Prior to the investigation, then-Vice Chairman of the Conservation District Chris Simmons criticized the tree-planting, expressing concern that it did not protect the waterway and that county residents would face increased pollutants and sediments.
However, Simmons ended the investigation in November 2011 and told the Loudoun Times-Mirror that the study evolved into a cooperative partnership with Trump.
“The Trump organization feels very strongly that there is a lot of common ground and that conservation is a sound business practice and is open and eager to work with us, and we are happy to partner with them on conservation riparian practices here in the county,” Simmons said.
The Loudoun County government also recommended the club replant the removed trees, but did not have the regulatory authority to require such action.
Potomac Environment Research and Education Center Associate Director Dann Sklarew said he doubted that 500 trees alone would make a substantial impact on the ecology of the 400 mile-long river.
However, Sklarew also raised concerns that converting land into a golf club can pose an even greater threat to the environment, since large-scale clubs often use artificial fertilizer to keep landscapes green.

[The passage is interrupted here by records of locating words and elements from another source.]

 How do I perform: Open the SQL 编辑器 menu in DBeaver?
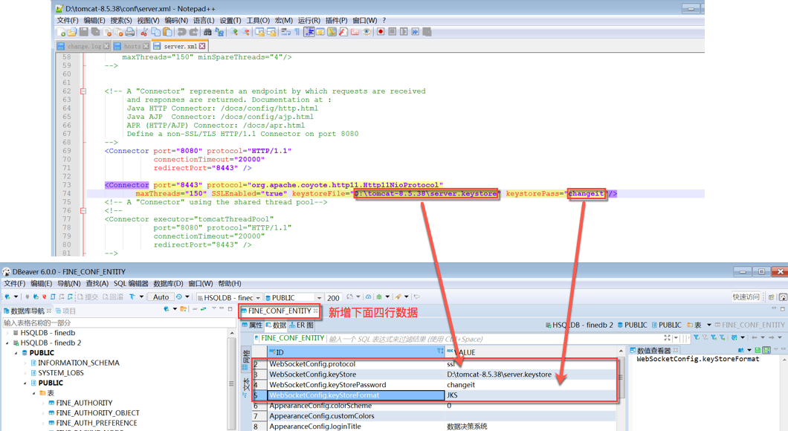pos(131,283)
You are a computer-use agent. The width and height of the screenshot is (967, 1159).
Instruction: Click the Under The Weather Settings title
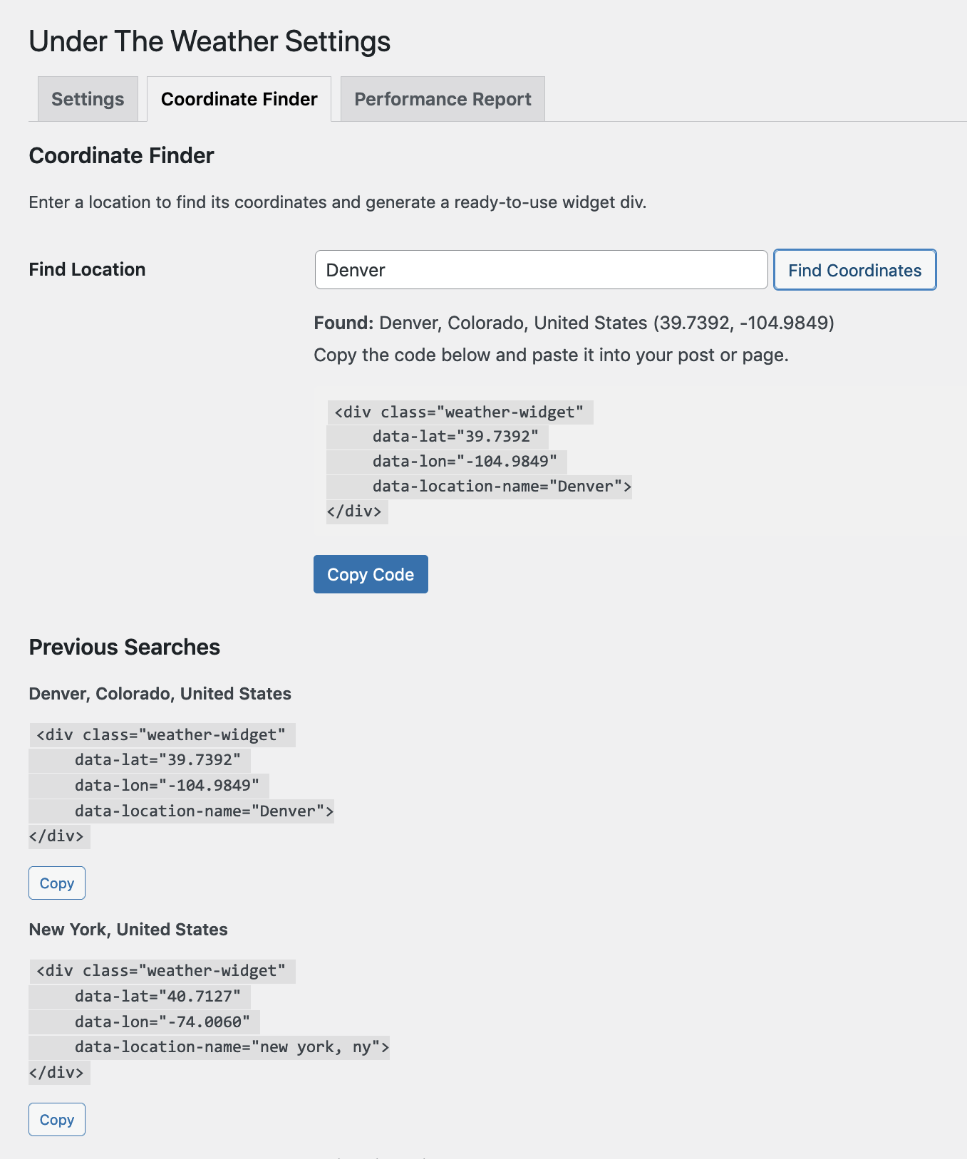coord(210,41)
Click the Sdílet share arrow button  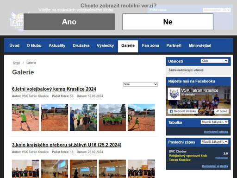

“If that fertilizer is applied close to the river … then it may adversely affect the nutrient balance there or downstream,” Sklarew wrote in an email to The Hoya.
Brett Walls, a member of environmental nonprofit Potomac Riverkeeper Network, also said that a use of fertilizers may become a larger problem than soil erosion.
“Compared to what comes downstream from up the river, [the erosion of the riverbank] is going to be pretty minute,” Walls said.
The Trump National Golf Club did not respond to requests for comment.